Las marcas occidentales de repente están sintiendo la ira del consumidor chino, los mismos compradores que durante años han clamado por sus productos y les han pagado grandes cantidades de dinero. Incitados por el gobernante Partido Comunista, los activistas chinos en línea están castigando a las empresas extranjeras que se han sumado a un llamado para evitar el uso de algodón producido en la región china de Xinjiang, donde las autoridades están llevando a cabo una amplia campaña de represión contra las minorías étnicas.

El repentino ataque de ira pone al descubierto la vulnerabilidad de las empresas extranjeras a medida que las tensiones entre China y Estados Unidos y otros países empeoran. Los legisladores de Estados Unidos en particular, que han sido cada vez más críticos con China, han presionado a las empresas internacionales para que adopten una postura pública sobre las prácticas de derechos humanos de China, incluso en Xinjiang. Eso convierte a las empresas en objetivos convenientes para los funcionarios chinos que están rechazando agresivamente a los funcionarios estadounidenses.

China no ha dicho mucho, pero su campaña contra estas marcas comenzó días después de que Estados Unidos y otros países occidentales impusieran nuevas sanciones a altos funcionarios chinos esta semana. Estos pretendían castigar a Beijing por los abusos contra los uigures y otras minorías, que han sido bien documentados por medios extranjeros y grupos de derechos. También hay una creciente evidencia de que el algodón de Xinjiang está vinculado a programas de trabajo coercitivo y al internamiento masivo de hasta un millón de uigures, kazajos y otras minorías mayoritariamente musulmanas, según el gobierno de Estados Unidos y grupos de derechos humanos.

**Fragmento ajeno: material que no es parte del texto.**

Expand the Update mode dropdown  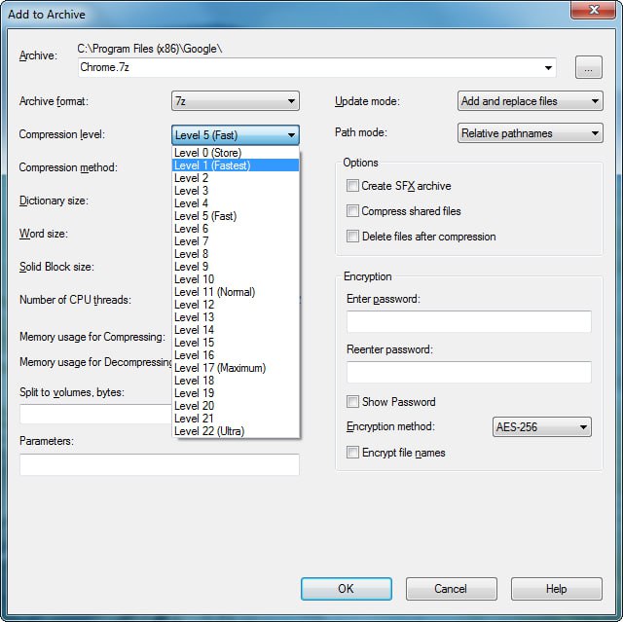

No está claro cuál podría ser el impacto a largo plazo en las empresas occidentales que dependen de China para fabricar o comprar sus productos. El jueves, todavía había un flujo constante de compradores en varios puntos de venta populares de H&M y Nike en Shanghai y Beijing. Las anteriores campañas de presión impulsadas por los medios estatales contra empresas como Apple, Starbucks y Volkswagen no lograron mermar la demanda china de sus productos.

Aun así, su posición podría volverse cada vez más precaria a medida que Beijing busca formas de contrarrestar la narrativa. Y no es ajeno a la flexión de su músculo económico con fines políticos.